:: Activity A ::
From the listing further down, print the part that opens with the line containing "What do you" and closes with the line containing "at that location.", keeping every line exactly the same.

# Flat River



## headbanger421

Anyone do any kayaking near Lowell? I looked on Google maps and saw three dams in the area and wondered what the float times would be from dam to dam if you were fishing on the way down.


----------



## GoNorthMore

I get out on the Flat for 2 or 3 days a year as it is close and convenient. A book called Paddling Michigan Rivers has 48 Michigan rivers with in and out locations listed that I highly recommend for the Flat and many others.

Good launch in Greenville, MI, float to County Line Rd is 3 hours with no paddling, can be done in 2 if you want a workout or can take 5 or 6 if fishing is good. Another 90 minutes south of County Line is the first damn in Belding. Belding damn to the next damn south of Smyrna is about 5 or 6 hours but no good access at this second damn. You can launch or take out upstream at a bridge crossing the Flat in Smyrna, or pay a small parking fee to use a better access and parking site at the Double R Ranch Resort.

:: Activity B ::
Output the part of the Flat River thread that opens with the words "I get out on" and closes with "R Ranch Resort.", copied word for word.

:: Recorded information ::
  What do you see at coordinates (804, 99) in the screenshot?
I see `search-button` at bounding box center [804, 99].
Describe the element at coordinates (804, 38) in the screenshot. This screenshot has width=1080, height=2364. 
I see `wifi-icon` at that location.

==

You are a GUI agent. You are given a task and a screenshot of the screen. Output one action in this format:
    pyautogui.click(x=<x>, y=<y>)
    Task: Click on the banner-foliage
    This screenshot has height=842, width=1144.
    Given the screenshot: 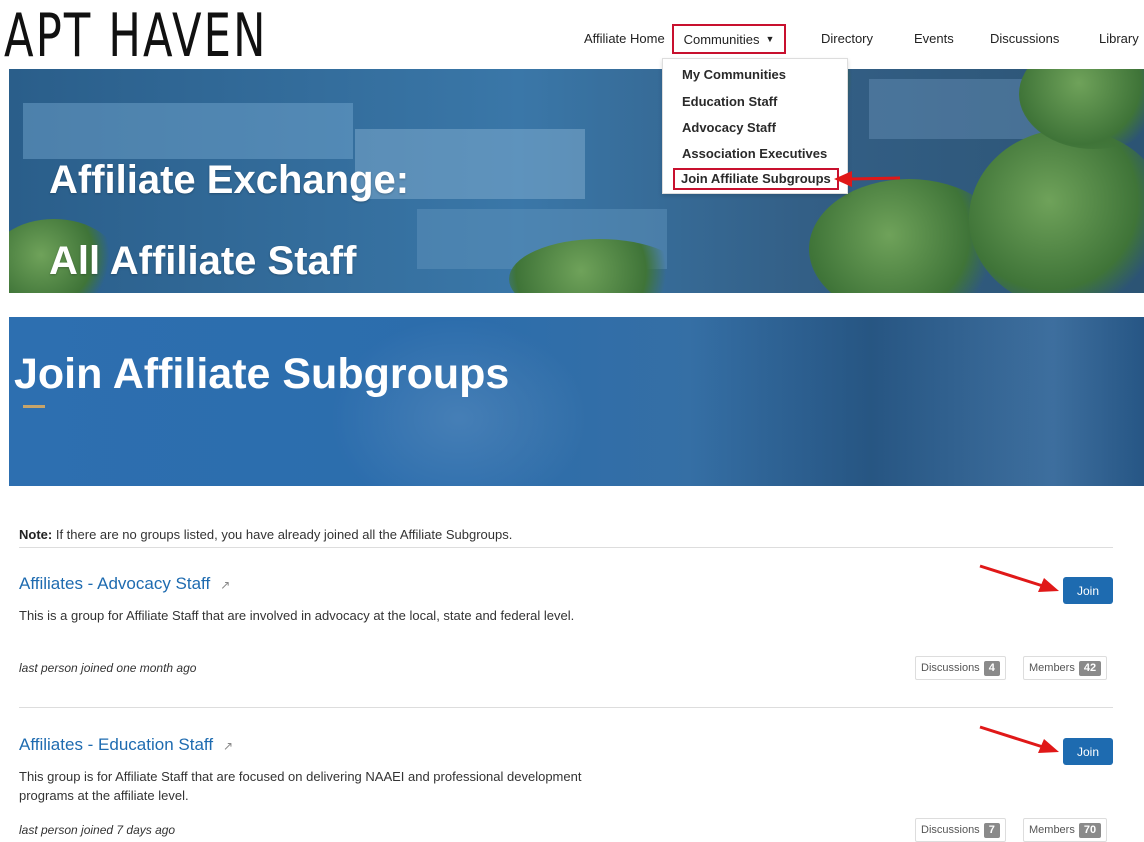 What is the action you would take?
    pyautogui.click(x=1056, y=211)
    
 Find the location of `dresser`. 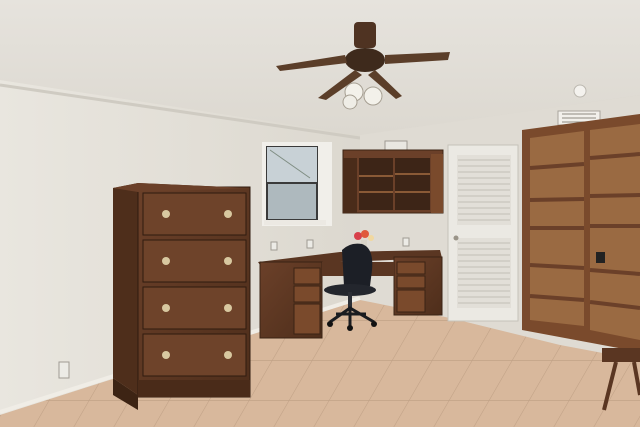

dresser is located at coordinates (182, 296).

...

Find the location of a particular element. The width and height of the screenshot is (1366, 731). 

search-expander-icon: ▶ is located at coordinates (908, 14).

:: Task result A ::
  What do you see at coordinates (804, 99) in the screenshot?
I see `search-button` at bounding box center [804, 99].
Describe the element at coordinates (804, 38) in the screenshot. This screenshot has width=1080, height=2364. 
I see `wifi-icon` at that location.

:: Task result B ::
I get out on the Flat for 2 or 3 days a year as it is close and convenient. A book called Paddling Michigan Rivers has 48 Michigan rivers with in and out locations listed that I highly recommend for the Flat and many others.

Good launch in Greenville, MI, float to County Line Rd is 3 hours with no paddling, can be done in 2 if you want a workout or can take 5 or 6 if fishing is good. Another 90 minutes south of County Line is the first damn in Belding. Belding damn to the next damn south of Smyrna is about 5 or 6 hours but no good access at this second damn. You can launch or take out upstream at a bridge crossing the Flat in Smyrna, or pay a small parking fee to use a better access and parking site at the Double R Ranch Resort.